In the second quarter of 2017, these and other homebuilders that we track reported just over 47,000 closings, up approximately 10% from unit sales levels during the second quarter of 2016. As was mentioned, sales revenue in dollars was up by 13% over the same interval, so the average selling price per home is also rising.
The accrual rate per home, however, actually fell slightly, from $2,670 in June 2016 to $2,650 in June 2017. it's a negligible change, but it reflects the prevailing belief among homebuilders that neither reliability nor repair costs are changing much.

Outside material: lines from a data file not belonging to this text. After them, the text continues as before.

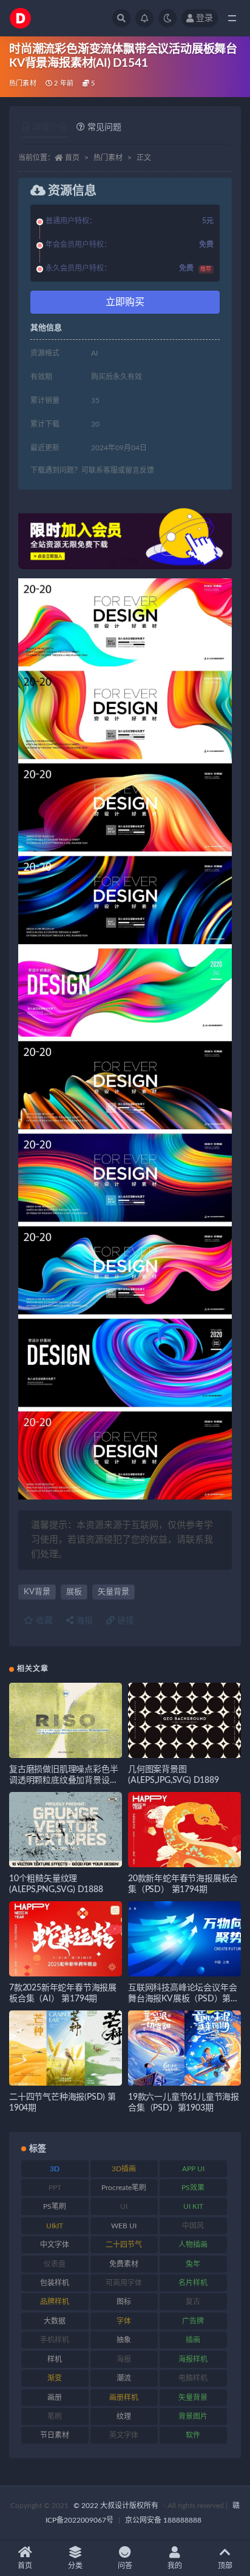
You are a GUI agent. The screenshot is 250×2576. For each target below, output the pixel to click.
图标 (124, 2301)
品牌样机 (54, 2301)
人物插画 (193, 2244)
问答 (125, 2565)
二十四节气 (124, 2244)
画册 (54, 2397)
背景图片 (193, 2416)
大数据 (55, 2321)
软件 (193, 2435)
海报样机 (193, 2359)
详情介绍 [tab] (49, 127)
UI (123, 2206)
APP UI (193, 2168)
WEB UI (124, 2225)
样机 (54, 2359)
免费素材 (123, 2264)
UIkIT (54, 2225)
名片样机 (193, 2283)
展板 (74, 1592)
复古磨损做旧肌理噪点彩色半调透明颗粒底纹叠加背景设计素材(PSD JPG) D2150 (63, 1780)
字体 (124, 2321)
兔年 (193, 2264)
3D (54, 2168)
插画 (193, 2340)
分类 (75, 2565)
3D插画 (124, 2168)
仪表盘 (55, 2264)
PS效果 (192, 2187)
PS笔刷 (54, 2206)
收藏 (43, 1621)
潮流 (124, 2378)
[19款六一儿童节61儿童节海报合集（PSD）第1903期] (184, 2048)
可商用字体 (124, 2283)
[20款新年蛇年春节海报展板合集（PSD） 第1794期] (184, 1829)
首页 (72, 157)
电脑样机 (193, 2378)
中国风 (193, 2225)
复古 (193, 2301)
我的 (174, 2565)
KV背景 (37, 1592)
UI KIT (193, 2206)
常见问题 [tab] (104, 127)
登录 (204, 18)
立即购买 (125, 302)
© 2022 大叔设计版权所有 (116, 2505)
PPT (55, 2187)
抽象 (124, 2340)
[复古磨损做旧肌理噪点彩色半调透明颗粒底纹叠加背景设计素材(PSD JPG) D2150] (65, 1720)
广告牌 (193, 2321)
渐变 (54, 2378)
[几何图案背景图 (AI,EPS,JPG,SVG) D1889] (184, 1720)
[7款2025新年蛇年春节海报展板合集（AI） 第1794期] (65, 1938)
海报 (83, 1621)
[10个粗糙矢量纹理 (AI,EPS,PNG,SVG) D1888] (65, 1829)
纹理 (124, 2416)
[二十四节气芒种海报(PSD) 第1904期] (65, 2048)
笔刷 (54, 2416)
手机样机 (54, 2340)
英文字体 (123, 2435)
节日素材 (54, 2435)
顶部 (225, 2565)
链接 (124, 1621)
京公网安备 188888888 (163, 2520)
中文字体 (54, 2244)
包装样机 (54, 2283)
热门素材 (22, 83)
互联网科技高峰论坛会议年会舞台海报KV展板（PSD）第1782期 (182, 1999)
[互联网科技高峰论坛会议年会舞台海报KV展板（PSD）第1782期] (184, 1938)
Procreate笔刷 (123, 2187)
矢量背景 (113, 1592)
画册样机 (123, 2397)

And that's the general conclusion we reach after looking over these metrics: things aren't really changing much. Warranty reserves have been higher than usual for the past nine months, but only because a few companies are keeping more funds on hand than is necessary. All the other metrics are stable or changing slowly. Both accrual rates and even the claims rate are relatively stable, although they all show seasonal fluctuations. But there are no signs of the pre-recession peaks we saw in 2005 and 2006.